Cameron regarded his uncle as the young often do the older—yearningly, covetously, tenderly.
“I—I think I understand about Miss Fletcher, Uncle Dave,” he said.
“I had hoped you did, boy. And remember this—it’s only when a woman gets so into your system that she cannot be purged out, that you dare to be sure.”
“But, Uncle Dave, the knowledge—what has it done for you?”
“You’ll never be able to understand that, Bud, until you’re past the age of asking the question.”
And having settled that to his satisfaction, Martin turned resolutely to what threatened Doris and Nancy.
He meant to see fair play. Doris could be depended upon for a few strenuous months if her friends turned to and helped her as they should.
Nancy must no longer be sacrificed!
“If there is any sense in this tomfoolery about Joan,” Martin mused, “it must apply to Nancy also.”
Martin was extremely fond of Nancy. He often wished she would not lean so heavily, but then his spiritual ideal of a woman was after Nancy’s design.
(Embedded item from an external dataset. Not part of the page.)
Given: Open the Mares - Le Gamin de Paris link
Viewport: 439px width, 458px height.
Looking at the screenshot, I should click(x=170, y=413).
Of Joan he disapproved, and Doris was a type apart.
“If we can marry Nancy off,” plotted Martin—and he had his mind’s eye on his nephew—“I’ll bring Sister on from the West and get Doris to share Ridge House with us. Queer combination, but safe!”
And then he saw, as in a vision, the peaceful years on ahead. He would hold Doris’s hand down the westering way. Hold it close and warm; never looking for more than the blessed companionship. And his sister, happy and content, would share the way with them and Nancy’s children—would they be Clive’s also?—would gladden all their hearts. And Joan?—well, Martin did not feel that Joan needed his architectural aid—she was chopping and hacking her own design.